Since I despise sour cream and love Greek yogurt (figure that one out), I enjoyed this version, complete with chopped pecan crust, much more than the sour cream original. That being said, the similarities between the two pies is astounding. And while sour cream raisin pie purists say you can serve this pie room temperature, I highly recommend serving it as chilled as possible. Somthing about the custard-like consistency just seems to call for being eaten cold.

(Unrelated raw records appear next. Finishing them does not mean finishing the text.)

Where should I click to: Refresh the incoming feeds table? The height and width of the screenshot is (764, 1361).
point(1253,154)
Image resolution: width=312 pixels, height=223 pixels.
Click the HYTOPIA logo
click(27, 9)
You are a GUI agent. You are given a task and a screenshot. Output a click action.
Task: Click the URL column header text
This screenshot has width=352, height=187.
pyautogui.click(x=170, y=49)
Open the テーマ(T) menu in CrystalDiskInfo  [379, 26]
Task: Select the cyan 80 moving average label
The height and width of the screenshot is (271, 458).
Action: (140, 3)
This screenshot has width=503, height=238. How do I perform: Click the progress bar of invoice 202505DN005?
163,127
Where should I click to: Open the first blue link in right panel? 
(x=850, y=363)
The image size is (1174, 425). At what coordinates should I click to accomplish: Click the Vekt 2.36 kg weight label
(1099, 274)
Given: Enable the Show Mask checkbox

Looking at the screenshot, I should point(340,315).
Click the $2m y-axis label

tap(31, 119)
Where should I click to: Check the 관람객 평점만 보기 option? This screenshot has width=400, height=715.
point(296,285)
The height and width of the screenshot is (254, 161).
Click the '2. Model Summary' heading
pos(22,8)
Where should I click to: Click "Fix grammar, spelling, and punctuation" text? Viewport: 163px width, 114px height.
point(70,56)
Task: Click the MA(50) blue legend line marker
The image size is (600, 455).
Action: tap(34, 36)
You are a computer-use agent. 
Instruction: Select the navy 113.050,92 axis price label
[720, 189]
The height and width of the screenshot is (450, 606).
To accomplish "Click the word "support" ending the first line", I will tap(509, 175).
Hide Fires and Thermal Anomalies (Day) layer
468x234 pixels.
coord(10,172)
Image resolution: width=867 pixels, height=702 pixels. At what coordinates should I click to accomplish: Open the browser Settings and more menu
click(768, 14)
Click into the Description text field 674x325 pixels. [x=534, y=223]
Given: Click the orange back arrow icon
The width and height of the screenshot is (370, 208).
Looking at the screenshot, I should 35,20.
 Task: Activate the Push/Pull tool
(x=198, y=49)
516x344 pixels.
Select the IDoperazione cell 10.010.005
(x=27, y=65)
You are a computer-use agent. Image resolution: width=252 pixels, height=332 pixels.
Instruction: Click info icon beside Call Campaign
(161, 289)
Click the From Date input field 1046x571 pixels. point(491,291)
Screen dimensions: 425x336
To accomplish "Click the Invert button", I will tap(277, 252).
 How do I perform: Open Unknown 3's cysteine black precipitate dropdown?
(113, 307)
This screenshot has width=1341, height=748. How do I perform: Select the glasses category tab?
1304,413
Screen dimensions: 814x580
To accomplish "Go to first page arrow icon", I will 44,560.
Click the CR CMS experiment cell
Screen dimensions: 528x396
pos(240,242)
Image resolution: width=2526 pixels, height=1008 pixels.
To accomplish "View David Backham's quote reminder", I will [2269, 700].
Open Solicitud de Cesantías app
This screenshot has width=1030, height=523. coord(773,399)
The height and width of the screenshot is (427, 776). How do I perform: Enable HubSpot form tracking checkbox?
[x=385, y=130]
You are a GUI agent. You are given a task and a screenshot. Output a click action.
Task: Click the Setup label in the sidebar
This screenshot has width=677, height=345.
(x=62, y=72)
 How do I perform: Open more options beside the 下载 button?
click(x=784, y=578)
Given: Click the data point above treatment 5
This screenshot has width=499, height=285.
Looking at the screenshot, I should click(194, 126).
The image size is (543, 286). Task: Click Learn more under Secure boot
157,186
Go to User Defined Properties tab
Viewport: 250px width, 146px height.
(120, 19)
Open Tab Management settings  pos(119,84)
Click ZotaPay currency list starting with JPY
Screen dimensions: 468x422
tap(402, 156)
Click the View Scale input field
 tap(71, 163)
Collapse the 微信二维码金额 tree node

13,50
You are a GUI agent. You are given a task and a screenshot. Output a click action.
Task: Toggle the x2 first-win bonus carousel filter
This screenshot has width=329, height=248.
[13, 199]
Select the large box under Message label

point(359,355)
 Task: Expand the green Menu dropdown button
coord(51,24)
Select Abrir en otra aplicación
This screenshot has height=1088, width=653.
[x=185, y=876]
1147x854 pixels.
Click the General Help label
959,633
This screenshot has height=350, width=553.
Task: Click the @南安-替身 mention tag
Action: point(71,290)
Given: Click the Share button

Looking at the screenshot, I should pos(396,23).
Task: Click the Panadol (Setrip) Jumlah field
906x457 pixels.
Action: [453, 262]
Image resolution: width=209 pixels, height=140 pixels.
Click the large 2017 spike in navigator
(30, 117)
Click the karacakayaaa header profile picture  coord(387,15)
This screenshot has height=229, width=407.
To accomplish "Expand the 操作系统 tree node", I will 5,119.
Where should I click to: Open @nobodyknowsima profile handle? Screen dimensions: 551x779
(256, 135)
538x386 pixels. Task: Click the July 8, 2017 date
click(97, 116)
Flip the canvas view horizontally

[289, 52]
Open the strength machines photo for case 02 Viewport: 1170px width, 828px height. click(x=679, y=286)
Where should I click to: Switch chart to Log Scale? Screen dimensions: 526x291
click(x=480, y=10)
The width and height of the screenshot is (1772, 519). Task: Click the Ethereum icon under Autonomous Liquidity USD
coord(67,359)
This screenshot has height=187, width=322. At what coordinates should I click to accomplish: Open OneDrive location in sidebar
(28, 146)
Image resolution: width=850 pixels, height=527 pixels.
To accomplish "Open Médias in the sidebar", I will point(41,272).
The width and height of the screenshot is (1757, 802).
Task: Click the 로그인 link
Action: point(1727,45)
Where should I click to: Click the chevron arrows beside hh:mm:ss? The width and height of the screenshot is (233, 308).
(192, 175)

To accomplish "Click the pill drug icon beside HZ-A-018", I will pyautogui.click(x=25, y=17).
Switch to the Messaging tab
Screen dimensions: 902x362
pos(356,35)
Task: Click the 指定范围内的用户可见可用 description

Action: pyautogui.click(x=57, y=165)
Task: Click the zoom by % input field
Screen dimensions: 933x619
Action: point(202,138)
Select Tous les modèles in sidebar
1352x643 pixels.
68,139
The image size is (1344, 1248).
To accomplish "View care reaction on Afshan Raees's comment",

Now let’s get to the goodies and giveaway! I was excited when Chobani offered to send me some of their new flavors to try. The case they sent contained Apple Cinnamon, Passion Fruit and Blood Orange. Joe and I were both really eager to try the flavors. Here’s what we thought.

1. Apple Cinnamon: I loved it and Joe liked it, which is probably due to the fact that I’m obsessed with cinnamon and usually add it to my plain Greek yogurt.
2. Passion Fruit: I had heard mixed reviews about the passion fruit flavor, especially the fact that it contains seeds, which some people said they don’t like. Personally, I didn’t mind the seeds and thought the flavor was pleasant. Joe, on the other hand, LOVED this flavor. He said it comes in second to his all-time favorite, black cherry.
3. Blood Orange: This was my favorite of the bunch. The tart, bright citrus flavor was spot-on and made for a perfect snack on its own.

Chobani wants to spread the Greek yogurt love to more than just me; they want to send some yogurt your way, too. They have generously offered to give away a case of their new flavors (Apple Cinnamon, Passion Fruit and Blood Orange) to one lucky reader. And that’s not all. A second reader will win 3 (32-ounce) containers of yogurt (0% plain, 2% plain and 0% vanilla). 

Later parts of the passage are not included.